A Senate appropriations committee moved CS for SB 1110 forward after multiple public statements from people who use orthotics and prosthetics and from clinicians and industry groups. The measure would require Medicaid to cover specified orthotics and prosthetics, direct the Agency for Health Care Administration to seek federal approvals as needed and require private insurers and HMOs to cover medically necessary devices without lifetime or continuous‑use caps for defined eligible groups.

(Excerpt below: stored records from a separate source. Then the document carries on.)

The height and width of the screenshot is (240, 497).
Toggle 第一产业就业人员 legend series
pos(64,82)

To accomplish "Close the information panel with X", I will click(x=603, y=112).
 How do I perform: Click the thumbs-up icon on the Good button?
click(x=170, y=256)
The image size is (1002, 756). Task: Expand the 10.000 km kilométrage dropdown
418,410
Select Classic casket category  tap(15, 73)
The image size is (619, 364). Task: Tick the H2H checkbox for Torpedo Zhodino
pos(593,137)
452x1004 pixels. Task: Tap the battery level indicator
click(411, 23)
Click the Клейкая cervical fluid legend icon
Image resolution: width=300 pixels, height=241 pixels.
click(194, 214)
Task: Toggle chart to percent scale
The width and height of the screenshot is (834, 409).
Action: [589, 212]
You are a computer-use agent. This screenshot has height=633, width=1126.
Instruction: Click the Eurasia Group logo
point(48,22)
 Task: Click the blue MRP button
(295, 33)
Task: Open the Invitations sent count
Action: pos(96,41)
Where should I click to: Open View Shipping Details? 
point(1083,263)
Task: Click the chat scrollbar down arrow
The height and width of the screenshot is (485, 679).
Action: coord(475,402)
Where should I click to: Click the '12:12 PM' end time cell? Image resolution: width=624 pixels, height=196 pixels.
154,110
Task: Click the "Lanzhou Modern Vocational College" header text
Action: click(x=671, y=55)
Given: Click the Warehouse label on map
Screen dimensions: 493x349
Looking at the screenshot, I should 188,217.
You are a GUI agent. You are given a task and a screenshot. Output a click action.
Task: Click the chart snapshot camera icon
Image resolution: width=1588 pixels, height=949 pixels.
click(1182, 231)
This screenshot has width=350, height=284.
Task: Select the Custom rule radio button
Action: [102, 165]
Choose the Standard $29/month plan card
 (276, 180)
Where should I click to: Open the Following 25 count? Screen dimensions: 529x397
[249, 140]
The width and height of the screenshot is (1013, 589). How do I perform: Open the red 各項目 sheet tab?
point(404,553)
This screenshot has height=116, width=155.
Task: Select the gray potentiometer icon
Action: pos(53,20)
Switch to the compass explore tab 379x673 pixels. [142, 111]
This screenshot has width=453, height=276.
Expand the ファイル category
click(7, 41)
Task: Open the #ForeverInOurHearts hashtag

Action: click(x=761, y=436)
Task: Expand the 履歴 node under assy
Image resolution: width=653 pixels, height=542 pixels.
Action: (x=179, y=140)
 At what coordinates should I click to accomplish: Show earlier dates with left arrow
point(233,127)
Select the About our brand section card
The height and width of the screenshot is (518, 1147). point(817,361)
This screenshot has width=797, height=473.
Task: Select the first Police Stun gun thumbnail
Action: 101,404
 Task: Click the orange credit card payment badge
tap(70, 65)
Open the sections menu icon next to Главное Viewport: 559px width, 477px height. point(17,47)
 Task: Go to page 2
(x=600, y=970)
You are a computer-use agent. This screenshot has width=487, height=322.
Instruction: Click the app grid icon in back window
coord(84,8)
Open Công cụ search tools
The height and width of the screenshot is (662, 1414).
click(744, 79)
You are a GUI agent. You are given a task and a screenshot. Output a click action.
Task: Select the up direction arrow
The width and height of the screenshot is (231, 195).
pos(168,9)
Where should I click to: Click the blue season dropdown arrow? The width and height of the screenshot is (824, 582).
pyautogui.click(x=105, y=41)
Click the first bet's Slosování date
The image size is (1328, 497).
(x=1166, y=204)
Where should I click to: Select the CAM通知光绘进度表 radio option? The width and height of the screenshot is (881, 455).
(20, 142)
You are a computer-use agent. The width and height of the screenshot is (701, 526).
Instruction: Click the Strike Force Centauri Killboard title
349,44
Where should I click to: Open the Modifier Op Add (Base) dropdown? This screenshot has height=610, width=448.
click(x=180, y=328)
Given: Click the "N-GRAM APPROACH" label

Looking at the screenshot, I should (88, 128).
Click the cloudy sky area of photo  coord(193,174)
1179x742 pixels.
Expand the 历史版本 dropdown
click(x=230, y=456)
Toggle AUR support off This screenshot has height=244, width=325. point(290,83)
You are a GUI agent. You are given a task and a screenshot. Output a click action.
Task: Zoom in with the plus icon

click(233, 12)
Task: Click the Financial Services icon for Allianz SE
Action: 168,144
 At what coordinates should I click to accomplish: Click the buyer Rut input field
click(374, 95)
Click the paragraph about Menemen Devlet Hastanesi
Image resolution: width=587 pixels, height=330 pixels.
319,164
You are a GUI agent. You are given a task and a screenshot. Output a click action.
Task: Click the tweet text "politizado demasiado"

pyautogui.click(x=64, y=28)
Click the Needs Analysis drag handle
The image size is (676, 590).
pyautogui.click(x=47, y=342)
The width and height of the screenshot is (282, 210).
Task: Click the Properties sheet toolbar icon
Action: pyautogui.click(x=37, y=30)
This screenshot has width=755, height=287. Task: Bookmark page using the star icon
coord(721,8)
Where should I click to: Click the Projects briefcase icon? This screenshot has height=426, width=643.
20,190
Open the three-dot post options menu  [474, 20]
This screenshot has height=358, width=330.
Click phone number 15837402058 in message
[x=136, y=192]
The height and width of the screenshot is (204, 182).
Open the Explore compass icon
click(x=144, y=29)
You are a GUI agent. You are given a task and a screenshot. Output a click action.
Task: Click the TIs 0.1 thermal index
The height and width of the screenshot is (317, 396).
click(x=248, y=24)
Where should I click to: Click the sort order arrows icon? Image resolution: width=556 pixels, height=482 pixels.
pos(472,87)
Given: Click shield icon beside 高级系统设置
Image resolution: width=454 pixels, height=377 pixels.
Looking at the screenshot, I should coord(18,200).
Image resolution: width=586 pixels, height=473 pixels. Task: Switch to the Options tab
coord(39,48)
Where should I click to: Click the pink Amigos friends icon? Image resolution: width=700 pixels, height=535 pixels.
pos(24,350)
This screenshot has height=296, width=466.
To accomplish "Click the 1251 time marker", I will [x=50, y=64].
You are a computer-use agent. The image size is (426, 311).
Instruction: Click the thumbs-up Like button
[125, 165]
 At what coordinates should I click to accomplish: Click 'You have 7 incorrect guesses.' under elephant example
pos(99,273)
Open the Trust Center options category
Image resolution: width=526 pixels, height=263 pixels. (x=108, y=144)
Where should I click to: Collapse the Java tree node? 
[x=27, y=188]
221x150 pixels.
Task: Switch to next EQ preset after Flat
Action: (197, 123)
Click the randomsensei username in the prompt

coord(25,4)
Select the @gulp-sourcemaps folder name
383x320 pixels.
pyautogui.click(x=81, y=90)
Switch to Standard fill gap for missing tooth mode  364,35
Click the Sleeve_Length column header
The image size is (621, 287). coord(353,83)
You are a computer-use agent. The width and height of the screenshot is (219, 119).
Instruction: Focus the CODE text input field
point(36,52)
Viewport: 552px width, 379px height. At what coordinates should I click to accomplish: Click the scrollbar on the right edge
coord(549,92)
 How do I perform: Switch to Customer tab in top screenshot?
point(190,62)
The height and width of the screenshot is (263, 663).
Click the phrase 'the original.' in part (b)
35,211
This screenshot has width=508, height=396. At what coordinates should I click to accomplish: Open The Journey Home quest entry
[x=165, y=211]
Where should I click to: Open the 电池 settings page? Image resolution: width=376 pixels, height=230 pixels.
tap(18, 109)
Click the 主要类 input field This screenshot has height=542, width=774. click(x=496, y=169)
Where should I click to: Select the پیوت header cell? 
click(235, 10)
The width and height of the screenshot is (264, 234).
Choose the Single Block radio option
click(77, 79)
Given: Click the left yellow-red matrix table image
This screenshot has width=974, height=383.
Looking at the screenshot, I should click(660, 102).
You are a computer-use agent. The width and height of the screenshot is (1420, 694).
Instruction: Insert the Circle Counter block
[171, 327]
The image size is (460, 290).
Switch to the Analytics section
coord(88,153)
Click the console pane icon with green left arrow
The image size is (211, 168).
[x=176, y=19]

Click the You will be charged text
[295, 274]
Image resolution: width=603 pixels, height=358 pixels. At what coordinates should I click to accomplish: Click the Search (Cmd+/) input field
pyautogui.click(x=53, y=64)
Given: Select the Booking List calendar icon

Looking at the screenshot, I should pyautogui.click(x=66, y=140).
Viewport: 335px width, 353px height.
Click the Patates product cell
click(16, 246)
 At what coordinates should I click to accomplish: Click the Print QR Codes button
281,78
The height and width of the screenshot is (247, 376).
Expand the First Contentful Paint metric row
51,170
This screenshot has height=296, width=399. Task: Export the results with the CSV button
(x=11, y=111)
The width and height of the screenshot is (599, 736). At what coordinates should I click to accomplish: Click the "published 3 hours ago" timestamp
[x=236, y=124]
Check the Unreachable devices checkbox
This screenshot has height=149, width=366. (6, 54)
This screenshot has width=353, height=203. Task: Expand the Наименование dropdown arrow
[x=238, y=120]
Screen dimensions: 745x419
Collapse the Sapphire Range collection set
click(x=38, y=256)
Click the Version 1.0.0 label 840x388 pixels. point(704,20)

The most notable testimony came from students and families who described how activity‑specific devices — running blades, swimming legs and gymnastics prosthetics — enable children to participate in sports, improve confidence, and in some cases change life trajectories. Toby King, a senior at North Florida Christian School who uses a running blade and a swimming leg, told the committee that activity‑specific prosthetics let him “join in instead of watching from the sidelines.” He and other witnesses recounted families paying tens of thousands of dollars for specialized devices; one parent said a set of gymnastics prosthetics cost about $45,000 without insurance coverage.
Supporters stressed equity and inclusion: advocates argued the bill treats activity prosthetics as medical needs that help children participate in school and athletics, not optional extras. Sponsor remarks noted the bill also requires reporting to track coverage and payments.
Opponents raised budgetary questions but many senators across the aisle praised the testimony. The committee reported the bill favorably on a roll call.
Ending: The bill advances with broad bipartisan support in committee; sponsors and witnesses said they intend to track implementation and reporting requirements.